- Apply what you read
[A] In the note on ODP Business Solutions, which market does management remain bullish on for growth potential?
[B] Carry on the note about the ODP Business Solutions turnaround, starting right after its last sentence.

- Document extract

——

In recent meetings with the company's management team, ODP remained confident in the trajectory of the turnaround occurring at ODP Business Solutions.
Management is seeing continued momentum onboarding new office products customers and remains bullish on the growth potential in the hospitality supplies market.
The trajectory of the business is improving, and we expect ODPBS will exit the year with strong momentum, and on a path to revenue growth and stronger profitability in 2026.
As management has taken the necessary restructuring actions to stabilize the profitability of the retail segment. We expect the turnaround in ODPBS will drive stronger operating leverage and earnings growth than is implied in the stock's discounted high-single digit earnings multiple.

——

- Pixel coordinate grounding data
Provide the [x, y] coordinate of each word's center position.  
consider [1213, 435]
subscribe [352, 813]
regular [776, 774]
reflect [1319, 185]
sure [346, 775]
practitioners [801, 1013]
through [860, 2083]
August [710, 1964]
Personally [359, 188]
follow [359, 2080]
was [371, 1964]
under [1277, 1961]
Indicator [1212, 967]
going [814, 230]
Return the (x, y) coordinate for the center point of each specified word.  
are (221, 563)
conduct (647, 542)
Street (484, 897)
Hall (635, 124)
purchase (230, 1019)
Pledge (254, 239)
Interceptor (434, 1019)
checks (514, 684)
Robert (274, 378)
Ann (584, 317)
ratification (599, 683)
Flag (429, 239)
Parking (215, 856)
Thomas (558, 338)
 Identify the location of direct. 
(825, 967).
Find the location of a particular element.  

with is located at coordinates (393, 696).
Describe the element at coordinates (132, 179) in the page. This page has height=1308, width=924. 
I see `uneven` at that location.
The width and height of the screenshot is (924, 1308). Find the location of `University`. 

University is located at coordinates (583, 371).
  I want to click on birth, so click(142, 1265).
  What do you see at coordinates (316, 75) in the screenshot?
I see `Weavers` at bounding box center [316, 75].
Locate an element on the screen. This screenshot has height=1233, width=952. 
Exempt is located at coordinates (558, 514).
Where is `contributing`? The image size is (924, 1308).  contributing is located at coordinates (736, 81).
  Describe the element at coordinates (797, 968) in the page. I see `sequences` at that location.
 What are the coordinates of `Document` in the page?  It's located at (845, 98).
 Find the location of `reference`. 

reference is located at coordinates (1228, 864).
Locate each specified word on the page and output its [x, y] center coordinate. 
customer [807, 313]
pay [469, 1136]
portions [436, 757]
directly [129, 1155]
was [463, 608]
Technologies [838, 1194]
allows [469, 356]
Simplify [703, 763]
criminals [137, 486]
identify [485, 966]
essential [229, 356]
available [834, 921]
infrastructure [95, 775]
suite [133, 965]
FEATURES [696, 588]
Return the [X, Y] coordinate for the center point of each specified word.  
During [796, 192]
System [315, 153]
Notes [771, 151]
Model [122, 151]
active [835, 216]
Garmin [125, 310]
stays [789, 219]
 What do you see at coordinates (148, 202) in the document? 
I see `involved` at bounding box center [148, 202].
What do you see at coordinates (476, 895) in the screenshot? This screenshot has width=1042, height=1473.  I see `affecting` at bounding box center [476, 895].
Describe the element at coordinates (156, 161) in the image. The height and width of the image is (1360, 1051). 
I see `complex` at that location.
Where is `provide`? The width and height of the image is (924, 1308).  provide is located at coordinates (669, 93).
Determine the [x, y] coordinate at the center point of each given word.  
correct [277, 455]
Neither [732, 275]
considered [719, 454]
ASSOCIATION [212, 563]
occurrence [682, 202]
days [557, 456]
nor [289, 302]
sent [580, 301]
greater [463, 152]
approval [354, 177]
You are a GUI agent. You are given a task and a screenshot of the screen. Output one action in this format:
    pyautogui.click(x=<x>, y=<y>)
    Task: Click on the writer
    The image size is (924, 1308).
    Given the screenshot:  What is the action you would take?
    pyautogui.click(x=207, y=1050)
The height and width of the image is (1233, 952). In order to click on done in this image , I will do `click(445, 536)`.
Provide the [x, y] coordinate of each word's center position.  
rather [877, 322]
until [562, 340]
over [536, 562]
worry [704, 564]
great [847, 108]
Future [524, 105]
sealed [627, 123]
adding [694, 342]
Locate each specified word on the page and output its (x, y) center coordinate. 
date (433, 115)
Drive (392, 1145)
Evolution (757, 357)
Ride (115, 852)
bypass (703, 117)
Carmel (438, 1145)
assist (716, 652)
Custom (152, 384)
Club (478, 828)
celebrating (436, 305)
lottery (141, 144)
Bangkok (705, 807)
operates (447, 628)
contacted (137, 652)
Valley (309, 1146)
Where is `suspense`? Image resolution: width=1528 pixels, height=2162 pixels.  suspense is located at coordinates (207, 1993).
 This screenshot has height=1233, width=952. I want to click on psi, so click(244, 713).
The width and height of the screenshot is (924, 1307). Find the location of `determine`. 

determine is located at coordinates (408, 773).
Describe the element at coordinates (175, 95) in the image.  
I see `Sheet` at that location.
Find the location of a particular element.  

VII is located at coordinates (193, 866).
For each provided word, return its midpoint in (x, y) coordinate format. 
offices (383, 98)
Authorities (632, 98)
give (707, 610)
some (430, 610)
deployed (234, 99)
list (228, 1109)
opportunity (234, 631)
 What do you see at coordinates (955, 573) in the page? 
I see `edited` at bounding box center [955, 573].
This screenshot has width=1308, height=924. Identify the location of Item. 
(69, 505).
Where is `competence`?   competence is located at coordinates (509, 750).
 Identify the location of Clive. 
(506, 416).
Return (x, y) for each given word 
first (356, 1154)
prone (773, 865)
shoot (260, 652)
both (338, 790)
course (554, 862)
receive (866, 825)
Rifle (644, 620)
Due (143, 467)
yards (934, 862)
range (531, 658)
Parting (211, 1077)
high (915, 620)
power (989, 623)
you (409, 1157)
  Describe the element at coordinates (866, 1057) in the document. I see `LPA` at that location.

——

- Outputs for the tasks
[A] The hospitality supplies market.

[B]
Cash conversion is improving. After declining sharply in 2024, free cash flow (FCF) has rebounded in the first half of 2025 and management is projecting at least $115 of FCF (excluding restructuring charges) for the year.
The company ended 2Q:25 with net debt of just $68 million. Given the company's improved cash conversion, ODP is on track to exit the year with approximately zero net debt.
We maintain a Moderate risk rating and $41 price target, based on 12x our 2026 EPS estimate of $3.38.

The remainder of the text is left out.